Aku kecewa dengan keputusannya kemarin, aku pikir dia berniat melepas rindu denganku di saat pertemuan kami kemarin, tapi ternyata dia mengungkapkan fakta yang sulit aku terima. Aku berlari keluar cafe, aku benci Tommy, aku benci dia, hanya itu yang keluar dari mulutku. Aku masuk ke sebuah taxi yang lewat di depan cafe. Dan meminta supir taxi berlalu ke sebuah club, aku ingin melepas semua beban di hati dengan meneguk alkohol, biasanya aku dan Tommy melakukan ini bersama di club ini. Tapi aku malah merasakan sedih, aku tak kuat lagi hingga aku menangis sejadinya club itu.
Derrtt..derrrtt... ada getaran dari dalam tas ku, aku mencoba merahi dan menerima telfon itu tanpa melihat siapa yang menelfon.
"Halo... hiks..hiks..hiks..." aku menerima telfon sambil menangis tersedu-sedu.
"Halo Din, kamu kenapa? Ini kamu dimana, kok bising banget, kamu baik-baik saja kan? Tommy di mana?" Ucap maria di sebrang telfon, ternyata dia menelfonkan dan meluapkan semua pertanyaan itu padaku, tapi aku tak bisa menjawab, hanya bisa menangis.
"Dina, kamu dengar aku kan, kamu kenapa? Jangan bilang kamu lagi di club, Tommy dimana din?"
Aku tidak menjawab, dan aku mematikan telfonku. Aku melanjutkan minumku, dan terus menangisi nasib diriku yang sekarang cintaku tak terbalaskan.
Tidak lama berselang, aku melihat Maria menghampiriku.
"Dina... kamu kenapa? Ada apa ini Din, kamu minum sudah terlalu banyak Din, ayo kita pulang" bujuknya padaku, tapi aku tidak mau ikut dengan ajakannya aku menarik tangannya agar dia ikut duduk disampingku.
"Maria... hiks..hiks.. Dia jahat Mar, jahat samaku, dia tega Mar"
"Kamu tenang dulu Din, tarik nafasmu, bicara padaku apa yang terjadi"
"Kamu benar Mar, dia sudah menikah dengan pilihan orang tuanya, dan sekarang dia memilih wanita itu di banding aku"
"Kamu yang sabar ya Din, mungkin dia memang bukan jodohmu, jangan begini Din, lihat tubuhmu, sungguh sangat kacau, kamu juga minum sudah cukup banyak" Maria mengingatkan ku dan memelukku
"Tapi Mar, kamu taukan betapa aku mencintai dia, aku rela berhubungan sampai delapan tahun dengannya, aku bertahan selama ini karena aku benar-benar sayang sama dia. Sekarang semua udah berakhir Mar, dia buat aku kecewa, aku seperti ini karena dia"

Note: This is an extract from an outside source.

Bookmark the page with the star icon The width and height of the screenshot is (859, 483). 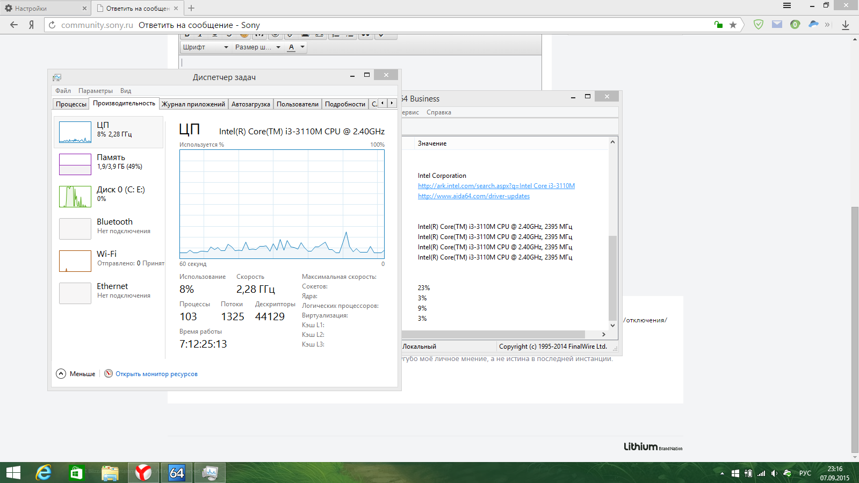click(x=733, y=25)
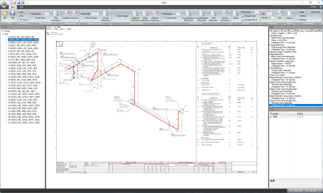Click the open file folder button
Viewport: 323px width, 193px height.
(5, 14)

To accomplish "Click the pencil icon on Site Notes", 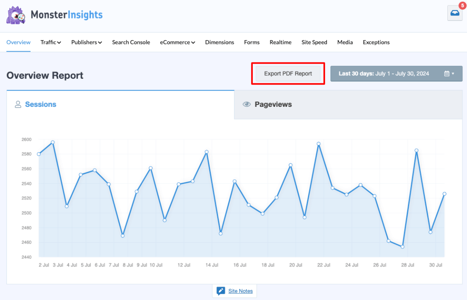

"Dina, kamu tenang dulu, hentikan minummu, sudah cukup Din, kalau papa mu tau kamu pasti habis di marahi. Ayolah Din, kamu harus bisa bangkit"
Aku tidak menanggapi ucapan maria, aku terus meminum minuman yang ada di depanku. Sekarang rasanya kepalaku sudah berat sekali, seperti ada yang menimpa di kepalaku.
"Halo pak, ini Maria teman Dina, pak bisa ke club Jo di jalan iskandar?"
....
"Ia pak, Dina bersama saya, sepertinya dia kelelahan pak, tolong jemput ya pak, saya tunggu di depan club"
Aku mendengar panggilan Maria dengan seseorang melalu ponsel ku, aku menduga dia pasti menelfon mamang supir pribadiku.
"Ayo Din, kita pulang, sebentar lagi supir mu datang, aku tidak mau papa mu tahu soal ini" Maria memapah ku berjalan ke luar club, aku tak bisa menolak, karena saat ini kepalaku terasa sangat berat.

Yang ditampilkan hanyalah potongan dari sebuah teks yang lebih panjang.